Dünyada Yeni Aşı Üretiminde Uygulanan Toksikolojik Değerlendirmelerin Karşılaştırılması

Abstract

Vaccines are complex biological medicinal products containing components such as antigens, adjuvants, and preservatives. They prevent diseasesby stimulating the immune system and providing active immunity. In the last century, vaccination has become the most effective medical way to reduce morbidity and mortality from infectious diseases. Vaccines, which are important advences for public health, can cause undesirable effects after administration. These effects are usually mild and rarely serious. Therefore, recent vaccines should be evaluated for their potential toxicity by performing preclinical studies.

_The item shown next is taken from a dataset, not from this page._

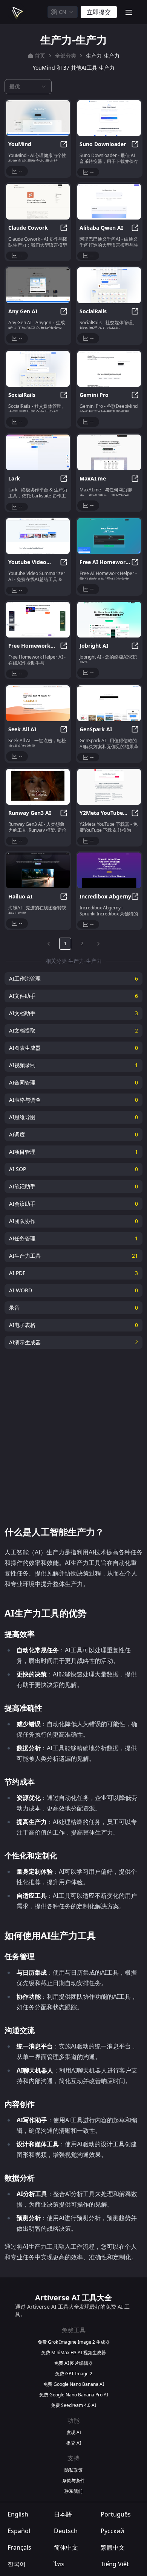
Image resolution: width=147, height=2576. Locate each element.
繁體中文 (113, 2547)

Therefore, their safety is demonstrated before the vaccine administered to human. As a result of these studies, clinical studies are carried out for candidate vaccines that are considered safe for human use. Assesment of vaccine safety worldwide is performed using various toxicity tests including Single Dose Toxicity Tests, Repeated Dose Toxicity Tests, Reproductive and Developmental Toxicity Tests, Mutagenicity and Genotoxicity Toxicity Tests, Carcinogenicity Tests and Safety Pharmacology Tests. Some test procedures differ among the national health autorities. Compliance with global guidelines reduces regional disparities. Based on this literature survey, the aim of this thesis to examine in detail the toxicity assessments performed before the license following the vaccine production in our country and in the world, and to discuss the similarities and differences. In addition, it is aimed to reveal possible lack of information by examining the reference guides in our country and around the world. It is thought that this study, which was prepared as a result of comprehensive evaluation of national and international current guides, will contribute to a full understanding of the toxicity assessment process in vaccine production and to reveal the possible shortcomings.